* [Records supplied]
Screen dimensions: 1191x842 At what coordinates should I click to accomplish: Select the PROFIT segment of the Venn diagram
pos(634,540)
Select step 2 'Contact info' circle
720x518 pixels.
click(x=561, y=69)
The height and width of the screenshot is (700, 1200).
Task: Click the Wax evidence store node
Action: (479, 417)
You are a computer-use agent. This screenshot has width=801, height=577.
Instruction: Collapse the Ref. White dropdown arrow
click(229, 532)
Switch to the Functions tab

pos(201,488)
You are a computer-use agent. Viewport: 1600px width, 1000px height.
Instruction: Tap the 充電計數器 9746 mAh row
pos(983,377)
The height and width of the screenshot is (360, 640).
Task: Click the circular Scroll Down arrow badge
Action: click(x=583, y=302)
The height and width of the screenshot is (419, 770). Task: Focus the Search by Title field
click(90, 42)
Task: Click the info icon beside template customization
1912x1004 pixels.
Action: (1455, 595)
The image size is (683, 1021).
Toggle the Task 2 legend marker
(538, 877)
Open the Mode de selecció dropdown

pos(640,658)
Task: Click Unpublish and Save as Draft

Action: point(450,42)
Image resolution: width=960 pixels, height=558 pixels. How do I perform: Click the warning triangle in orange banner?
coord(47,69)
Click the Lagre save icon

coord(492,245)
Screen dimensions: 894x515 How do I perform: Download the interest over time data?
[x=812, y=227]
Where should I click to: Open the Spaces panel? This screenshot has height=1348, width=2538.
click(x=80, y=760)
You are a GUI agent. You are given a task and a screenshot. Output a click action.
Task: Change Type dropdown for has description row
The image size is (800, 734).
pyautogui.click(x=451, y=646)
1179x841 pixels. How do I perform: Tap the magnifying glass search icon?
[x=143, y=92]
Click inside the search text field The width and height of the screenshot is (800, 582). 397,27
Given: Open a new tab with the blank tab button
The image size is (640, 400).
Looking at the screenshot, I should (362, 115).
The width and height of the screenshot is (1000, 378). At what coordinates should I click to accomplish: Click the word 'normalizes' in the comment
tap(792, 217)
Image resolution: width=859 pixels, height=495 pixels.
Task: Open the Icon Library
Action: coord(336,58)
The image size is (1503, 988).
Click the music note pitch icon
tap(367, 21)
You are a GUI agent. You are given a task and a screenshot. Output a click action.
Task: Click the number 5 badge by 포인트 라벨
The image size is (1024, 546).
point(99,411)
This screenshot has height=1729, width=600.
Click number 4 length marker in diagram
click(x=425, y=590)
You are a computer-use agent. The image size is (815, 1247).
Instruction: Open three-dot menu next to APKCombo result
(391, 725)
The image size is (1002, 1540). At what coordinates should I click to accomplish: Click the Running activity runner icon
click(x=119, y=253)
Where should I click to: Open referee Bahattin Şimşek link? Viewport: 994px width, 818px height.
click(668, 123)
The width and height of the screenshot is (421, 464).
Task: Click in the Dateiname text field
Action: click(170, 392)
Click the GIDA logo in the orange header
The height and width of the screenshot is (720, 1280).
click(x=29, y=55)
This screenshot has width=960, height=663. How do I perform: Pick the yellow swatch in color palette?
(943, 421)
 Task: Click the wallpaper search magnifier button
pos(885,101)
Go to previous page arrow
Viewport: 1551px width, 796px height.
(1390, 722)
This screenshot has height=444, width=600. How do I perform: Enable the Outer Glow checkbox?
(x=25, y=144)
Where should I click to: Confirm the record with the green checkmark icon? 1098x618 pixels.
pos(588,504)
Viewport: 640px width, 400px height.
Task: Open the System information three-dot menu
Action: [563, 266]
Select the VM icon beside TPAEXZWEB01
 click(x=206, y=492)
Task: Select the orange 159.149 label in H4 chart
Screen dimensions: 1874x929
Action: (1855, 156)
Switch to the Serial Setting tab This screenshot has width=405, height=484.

* [Assignment]
Within the data above, the lines from the one with "The image size is (800, 734)." to the one with "Click inside the" must be repeated exactly; no other line belongs in the answer.

* [Problem solution]
The image size is (800, 734).
pyautogui.click(x=451, y=646)
1179x841 pixels. How do I perform: Tap the magnifying glass search icon?
[x=143, y=92]
Click inside the search text field The width and height of the screenshot is (800, 582). 397,27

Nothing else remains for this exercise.